The forefather of the hip-hop brands (arguably the real street wear companies) that would boom in the 1990s — whether it was PNB Nation, Phat Farm, Too Black Guys, Triple 5 Soul, Cross Colors or FUBU — was a spot in Jamaica Queens’ Colosseum Mall run by Edwin “PHADE” Sacasa, Rafael “KASHEME” Avery and Clyde “NIKE” Harewood. PHADE had been putting in work on trains with legends like KASE 2 after a move from Brooklyn to the Bronx in the 1970s, but it wasn’t until he took his skills to cotton in 1984 that he realised graffiti on apparel could be a lucrative endeavour, “Seeing the reaction to my graffiti pictures in school gave me the confidence to know I had something.” The move from spray can to airbrush wasn’t too severe a transition, “It was the same just a little bit more detailed.

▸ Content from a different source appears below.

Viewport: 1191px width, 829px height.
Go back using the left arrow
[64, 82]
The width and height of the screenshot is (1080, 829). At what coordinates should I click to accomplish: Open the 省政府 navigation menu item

The Shirt Kings name coined in 1986, with the company making power moves in 1988. Flicking through the pages of Sacasa and KET’s book, ‘Shirt Kings: Pioneers of Hip Hop Fashion‘ (Dokument Press, 2013), it becomes apparent that this trio was onto something significant. Their custom creations became a status symbol for every key New York rapper of the late 1980s as well as a rolling cast of hustlers, cool kids and Queens characters. Heavy D, Nas, Jay-Z and LL Cool J felt its influence. Even if their work on cotton rarely crossed the water or went all state, a global audience was exposed to the Shirt Kings’ art on Audio Two’s ‘What More Can I Say?‘, Biz Markie’s ‘Pickin’ Boogers‘ and the Transformers piece on the ‘Red Alert Goes Berzerk‘ sleeve. The crew even managed to get their work onto Bill Cosby’s back.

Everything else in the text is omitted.